INFORMATION:
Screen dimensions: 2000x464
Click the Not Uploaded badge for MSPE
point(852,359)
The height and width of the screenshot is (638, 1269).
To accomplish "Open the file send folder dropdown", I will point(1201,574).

WORK INSTRUCTION: Your answer should be the full set of records, printed exactly.

EXERCISE RESULT:
Screen dimensions: 2000x464
Click the Not Uploaded badge for MSPE
point(852,359)
The height and width of the screenshot is (638, 1269).
To accomplish "Open the file send folder dropdown", I will point(1201,574).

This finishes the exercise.